**TO DO:** Beginning at the line that mentions "How do I perform: Collapse", retype the rest of the records below exactly. Pictures are not part of the copy.

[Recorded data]
________________
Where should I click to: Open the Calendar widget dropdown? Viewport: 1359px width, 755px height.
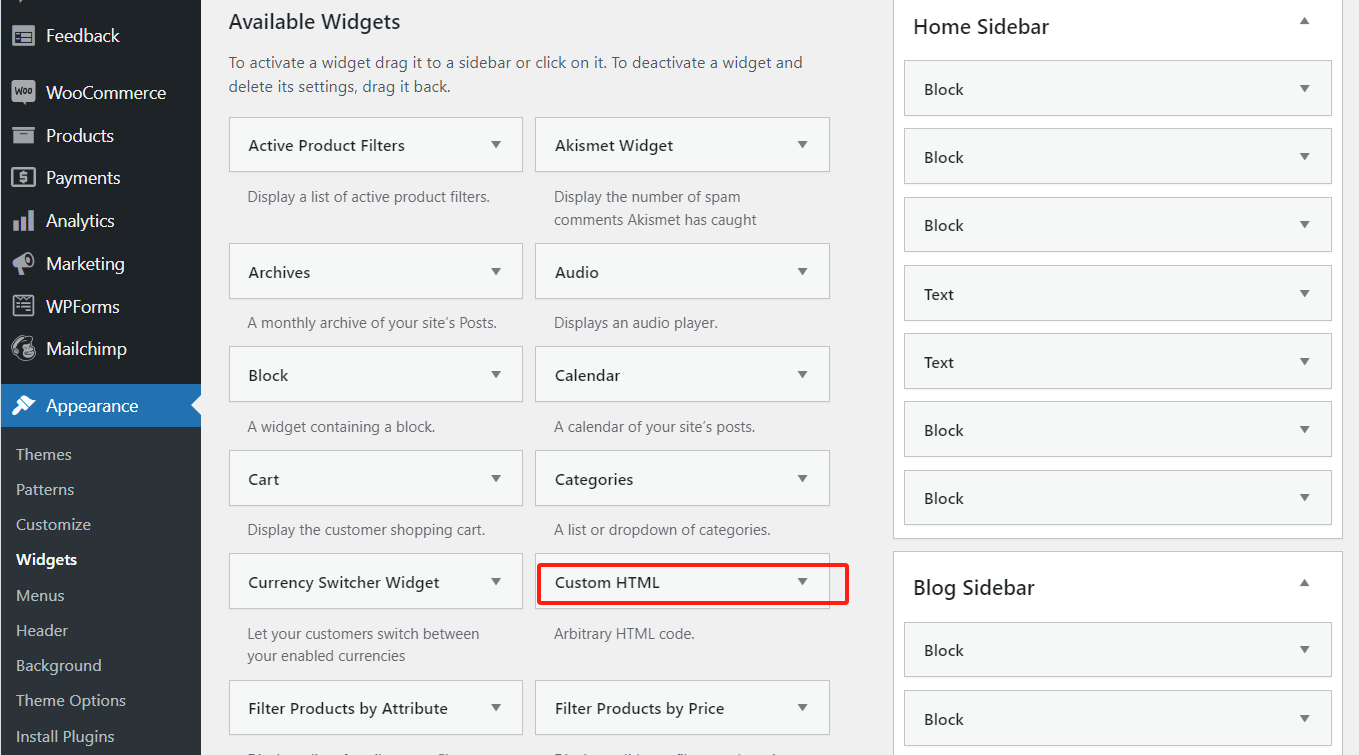[803, 374]
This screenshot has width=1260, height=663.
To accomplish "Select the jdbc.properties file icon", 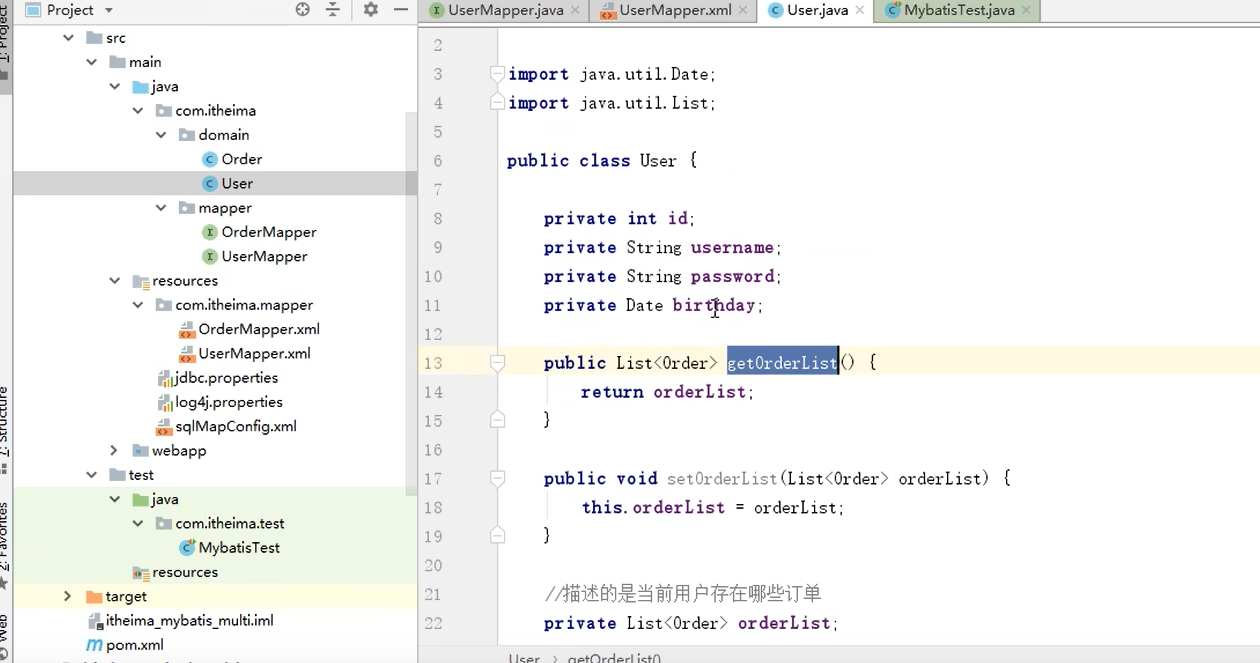I will pos(164,377).
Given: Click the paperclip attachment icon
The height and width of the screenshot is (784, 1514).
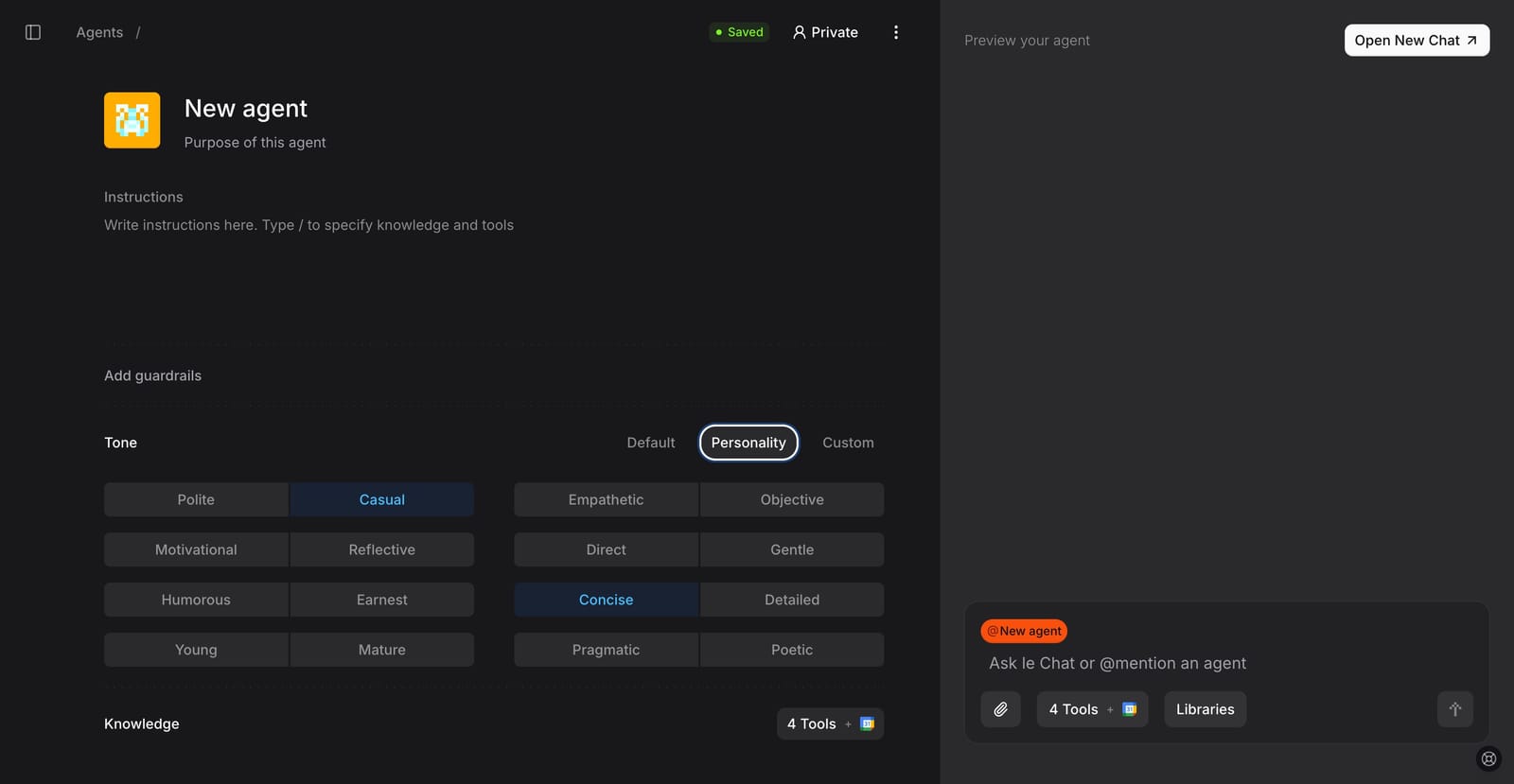Looking at the screenshot, I should [1000, 709].
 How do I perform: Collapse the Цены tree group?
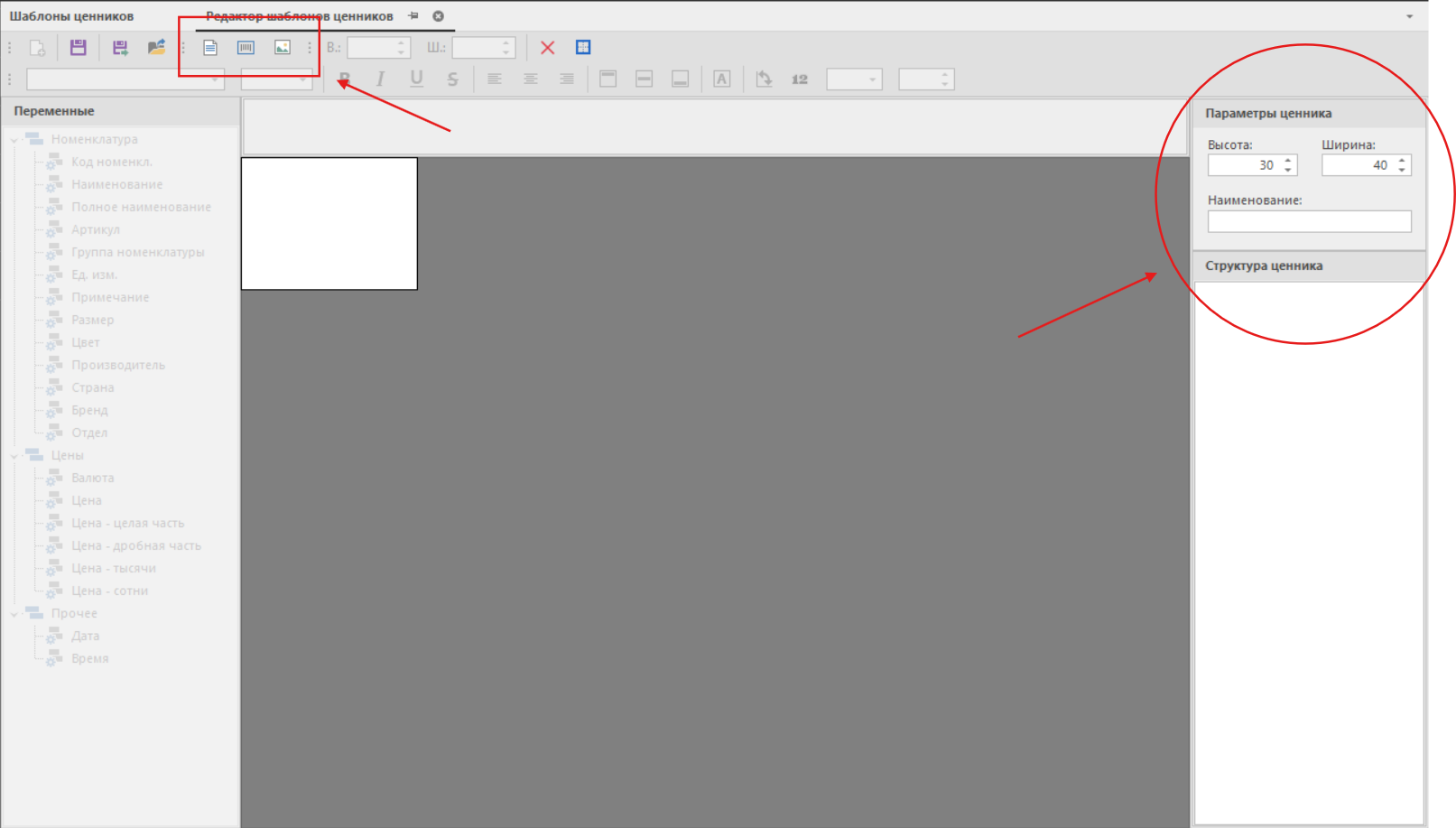(x=14, y=456)
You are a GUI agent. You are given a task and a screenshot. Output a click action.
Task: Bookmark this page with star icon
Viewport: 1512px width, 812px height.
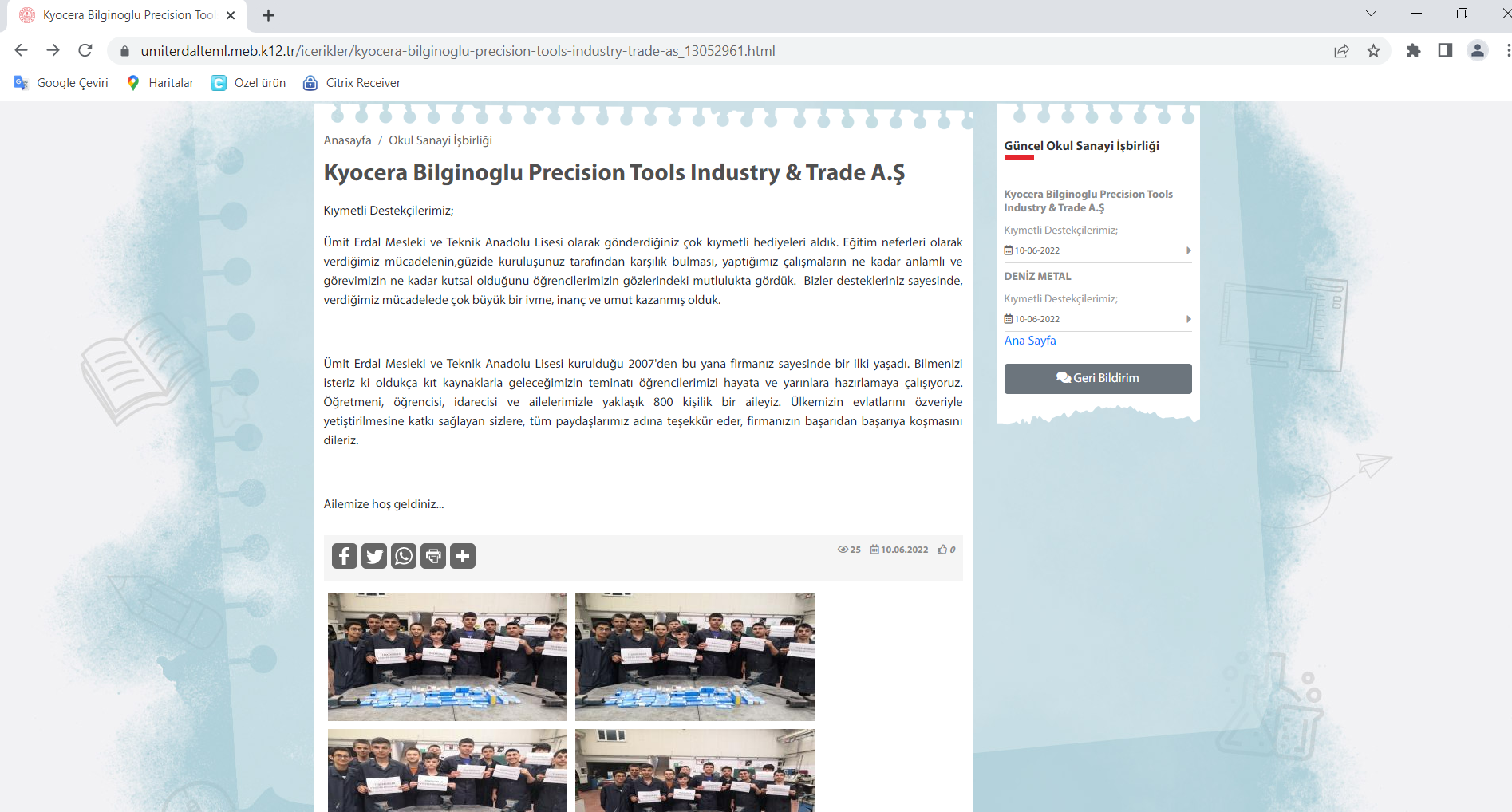pos(1373,51)
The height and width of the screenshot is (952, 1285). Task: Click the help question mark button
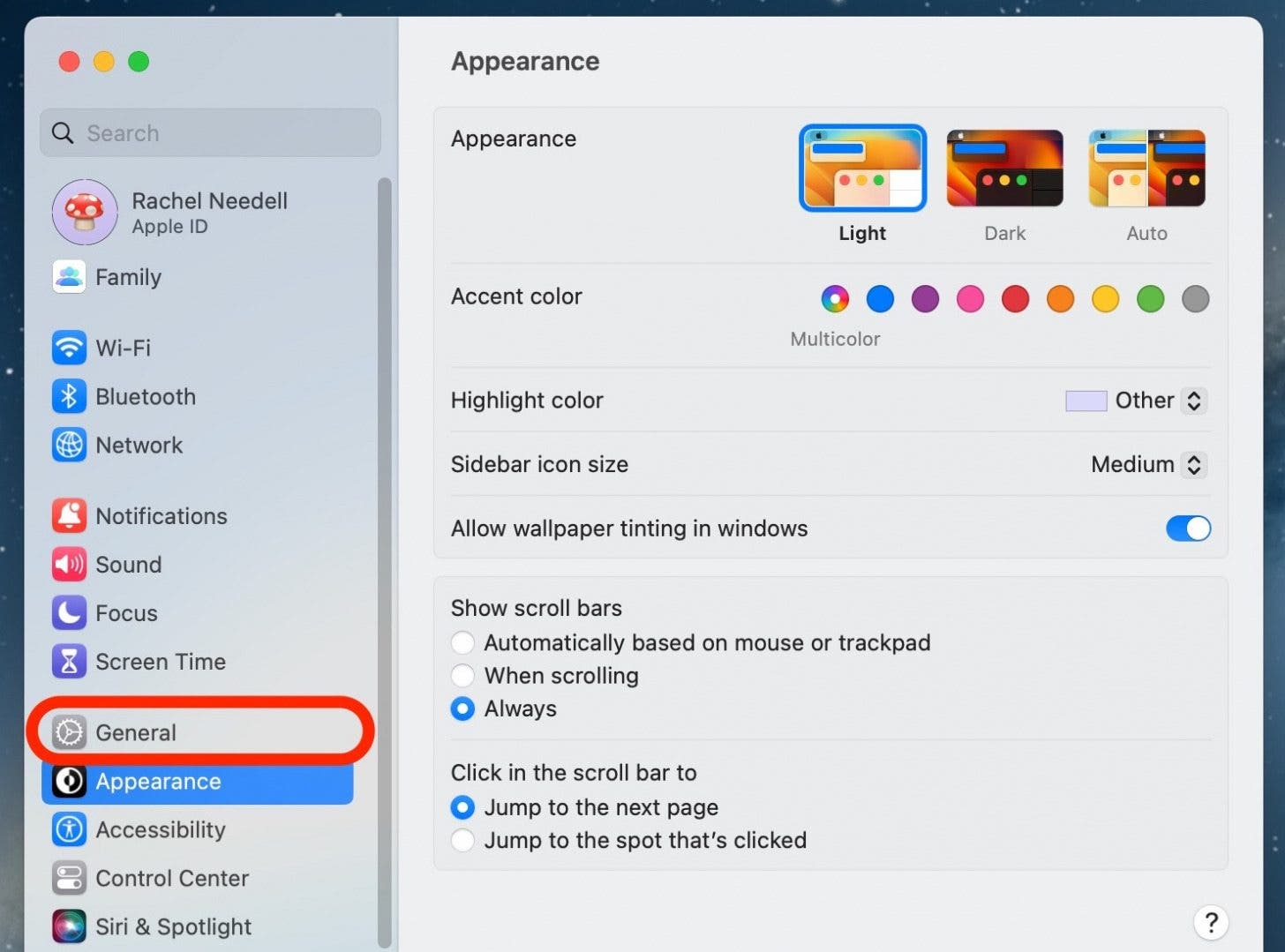point(1211,923)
________________
**RESULT OF THE EXERCISE:**
 How do I perform: Collapse the Цены tree group?
(x=14, y=456)
You are a GUI agent. You are given a task and a screenshot. Output a click action.
Task: Bookmark this page with star icon
Viewport: 1512px width, 812px height.
pos(1373,51)
The height and width of the screenshot is (952, 1285). Task: Click the help question mark button
point(1211,923)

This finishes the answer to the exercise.